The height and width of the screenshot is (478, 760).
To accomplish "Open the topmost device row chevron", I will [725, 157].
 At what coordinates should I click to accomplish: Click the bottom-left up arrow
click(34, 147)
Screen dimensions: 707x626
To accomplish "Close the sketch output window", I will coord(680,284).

==

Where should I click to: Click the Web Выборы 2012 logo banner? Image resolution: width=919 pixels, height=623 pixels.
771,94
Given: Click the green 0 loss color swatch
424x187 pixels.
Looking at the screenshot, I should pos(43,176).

---

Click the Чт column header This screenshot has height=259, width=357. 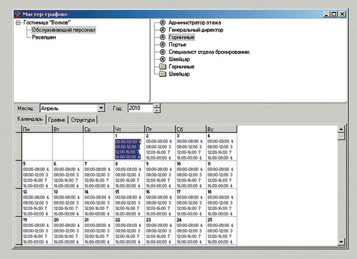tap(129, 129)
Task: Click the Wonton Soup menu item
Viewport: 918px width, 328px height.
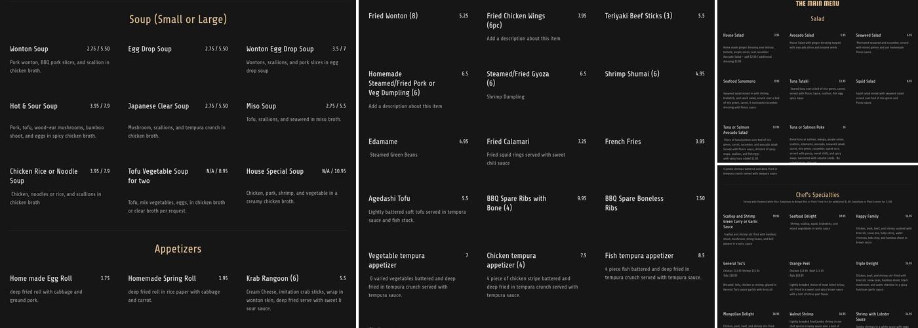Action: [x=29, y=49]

▶ [What you have to do] In the listing above, transcribe exactly everything from the line containing "The height and" down to the line containing "Screen dimensions: 707x626", including both and nothing more.

▶ [Result of the exercise]
The height and width of the screenshot is (478, 760).
To accomplish "Open the topmost device row chevron", I will [725, 157].
 At what coordinates should I click to accomplish: Click the bottom-left up arrow
click(34, 147)
Screen dimensions: 707x626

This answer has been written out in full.